◆ **Extracted entries**:
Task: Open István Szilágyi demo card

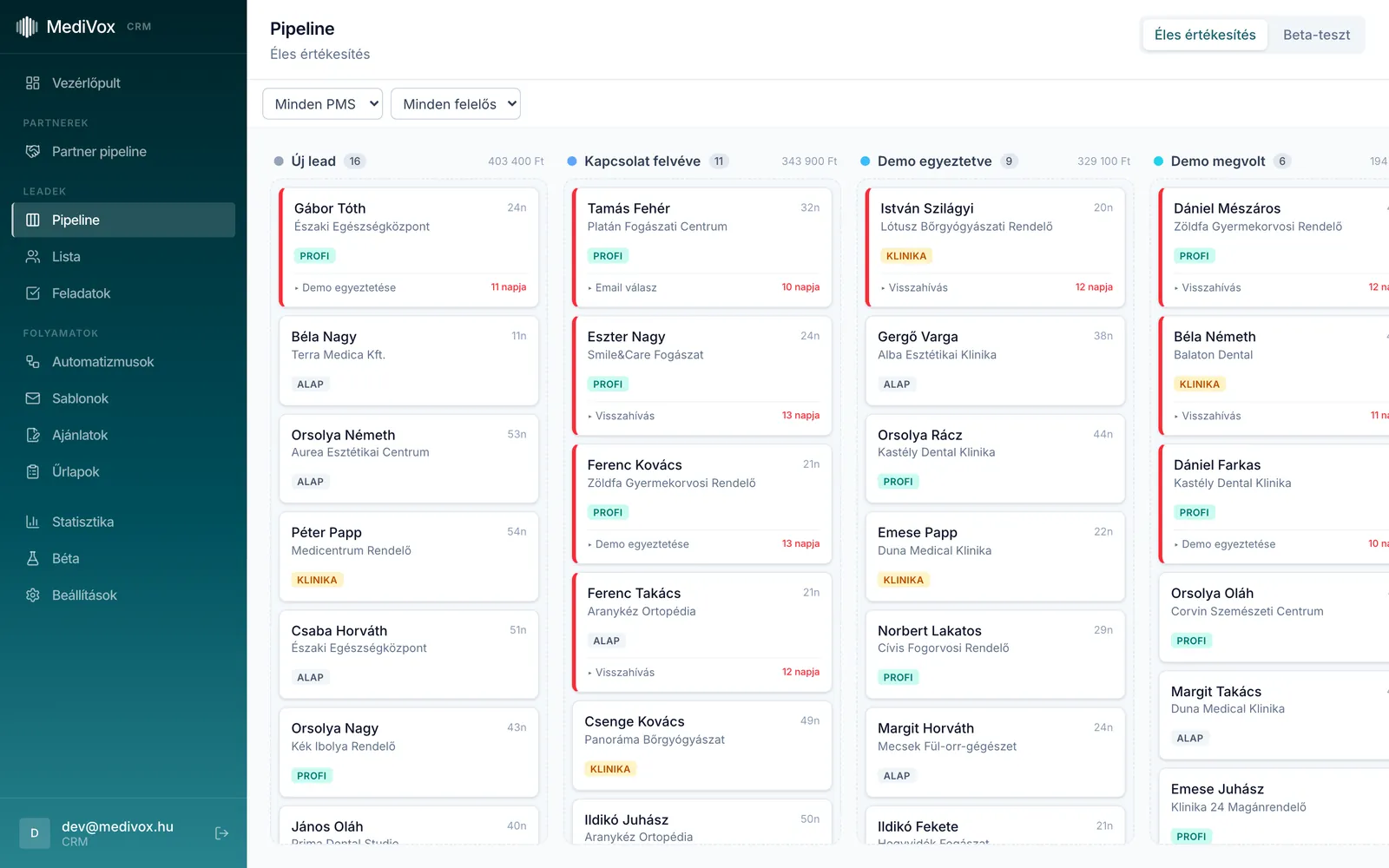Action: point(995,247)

---

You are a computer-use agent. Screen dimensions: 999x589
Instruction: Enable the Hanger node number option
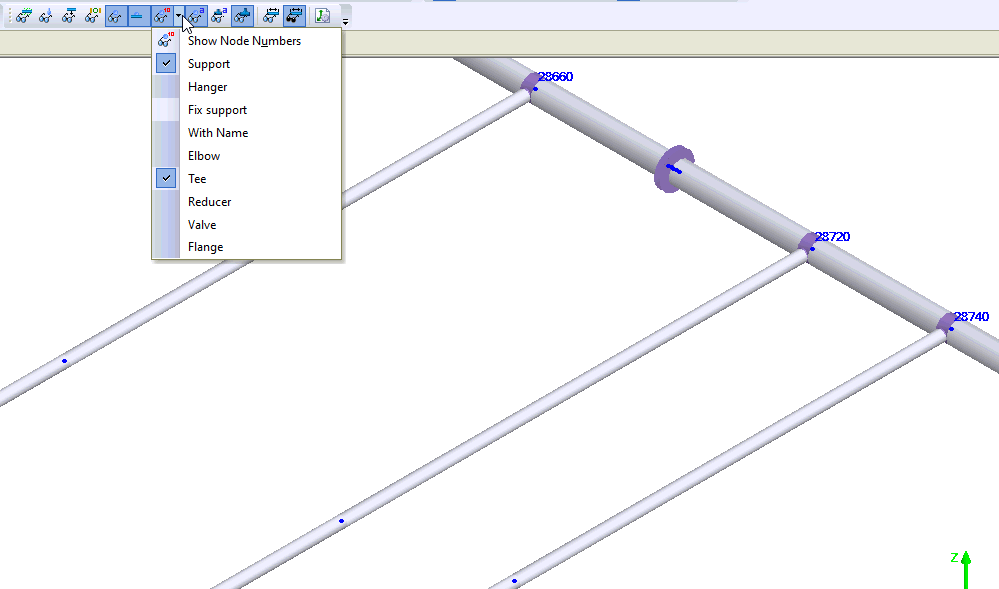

* * *

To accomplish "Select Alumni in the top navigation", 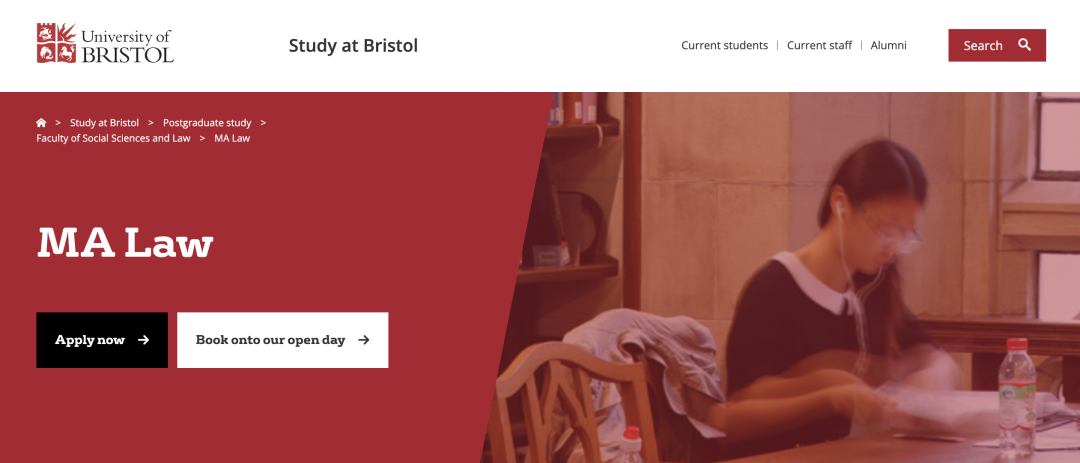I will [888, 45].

◆ **Description of the task**: Find every line above that contains the word "node", and copy each one.

◆ **Response below**:
Instruction: Enable the Hanger node number option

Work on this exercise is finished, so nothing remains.